Part of the problem is that the very people who’ve been flying are the light bringers, friends who are on a psycho-spiritual path or profession. While many of my practical friends are being mindful about flying, these light bringers seem to feel some kind of absolution. I’m hearing some bizarre reasons: that nature is so ‘old paradigm’, that the spiritual work they are doing somehow offsets the damage of the flight. The reasons boil down to ‘God will sort it out.’ So I wonder, is the New Age betraying nature, by transcending rather than transitioning?
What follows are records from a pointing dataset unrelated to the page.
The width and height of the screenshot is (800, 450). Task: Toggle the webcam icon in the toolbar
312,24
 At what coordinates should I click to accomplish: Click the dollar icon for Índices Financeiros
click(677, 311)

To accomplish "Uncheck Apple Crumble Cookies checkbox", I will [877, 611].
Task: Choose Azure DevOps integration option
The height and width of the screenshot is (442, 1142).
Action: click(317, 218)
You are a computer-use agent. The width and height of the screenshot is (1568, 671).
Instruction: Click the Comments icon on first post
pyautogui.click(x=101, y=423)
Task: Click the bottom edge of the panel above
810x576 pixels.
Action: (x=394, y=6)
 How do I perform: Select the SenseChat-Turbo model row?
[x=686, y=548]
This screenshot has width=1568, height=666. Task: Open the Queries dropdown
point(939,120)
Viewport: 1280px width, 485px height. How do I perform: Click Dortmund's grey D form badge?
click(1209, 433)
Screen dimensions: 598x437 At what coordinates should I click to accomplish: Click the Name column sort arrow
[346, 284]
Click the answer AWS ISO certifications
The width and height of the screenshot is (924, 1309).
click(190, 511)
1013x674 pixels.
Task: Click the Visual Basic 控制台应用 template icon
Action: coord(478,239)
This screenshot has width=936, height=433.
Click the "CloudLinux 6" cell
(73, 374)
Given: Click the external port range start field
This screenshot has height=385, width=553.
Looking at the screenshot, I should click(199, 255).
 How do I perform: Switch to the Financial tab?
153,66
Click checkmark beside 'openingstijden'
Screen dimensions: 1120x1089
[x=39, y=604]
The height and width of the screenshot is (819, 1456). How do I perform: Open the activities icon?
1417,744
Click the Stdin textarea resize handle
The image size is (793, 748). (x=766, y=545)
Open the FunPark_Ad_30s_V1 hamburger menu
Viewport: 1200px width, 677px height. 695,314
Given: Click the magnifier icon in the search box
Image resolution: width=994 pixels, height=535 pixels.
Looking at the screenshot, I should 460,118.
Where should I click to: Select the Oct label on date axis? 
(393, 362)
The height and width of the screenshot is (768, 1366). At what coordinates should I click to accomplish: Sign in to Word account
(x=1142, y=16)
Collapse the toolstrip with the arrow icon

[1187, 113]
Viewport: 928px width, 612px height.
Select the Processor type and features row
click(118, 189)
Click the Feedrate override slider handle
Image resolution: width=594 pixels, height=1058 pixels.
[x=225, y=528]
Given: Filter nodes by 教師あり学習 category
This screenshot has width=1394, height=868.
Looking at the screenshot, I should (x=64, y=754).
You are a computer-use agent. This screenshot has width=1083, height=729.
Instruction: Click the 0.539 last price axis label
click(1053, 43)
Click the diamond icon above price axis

I’ve been Theodore Rozak’s fascinating Ecopsychology, in which author Ralph Metzner writes that the the big problem of modern man is that the human-nature bond has been so broken – through the religious beliefs that we have to overcome our ‘lower’ animal instincts and conquer our body to become spiritual and attain ‘heaven’ or enlightenment. ‘For most in the West, their highest values, their noblest ideals, their images of themselves as spiritual beings striving to be good and come closer to God, have been deeply associated with a sense of having to overcome and separate from nature.’
But, he writes, ‘We are part of nature, we are in the earth, not on it. We are like the cells of the body of the vast living organism that is planet Earth. An organism cannot continue to function healthily if one of its cells decides to dominate and cannibalise the other energy systems of the body.’
The fact is that we 20% richest westerners are consuming 80% of the world’s finite resources, and thereby creating 80% of the pollution. So, it’s clear that we need to consume less, especially flying, which increases our personal carbon footprint so massively. Yet much of the New Age/psychospiritual, ‘Ask and it shall be Given’ thinking reinforces this sense of abundance in a closed system. I’ve been thinking about this a lot, and while I totally agree with the main idea, which is to align ourselves with what makes our heart sing in order to manifest abundance, flow and health, I feel we need to combine that with practical action. Not from fear or scarcity, but because we’re mature and wise enough to see that not just our thought and feeling but also our behaviour is totally linked to the whole. Trust in God and tie up your camel, as the Sufi saying goes.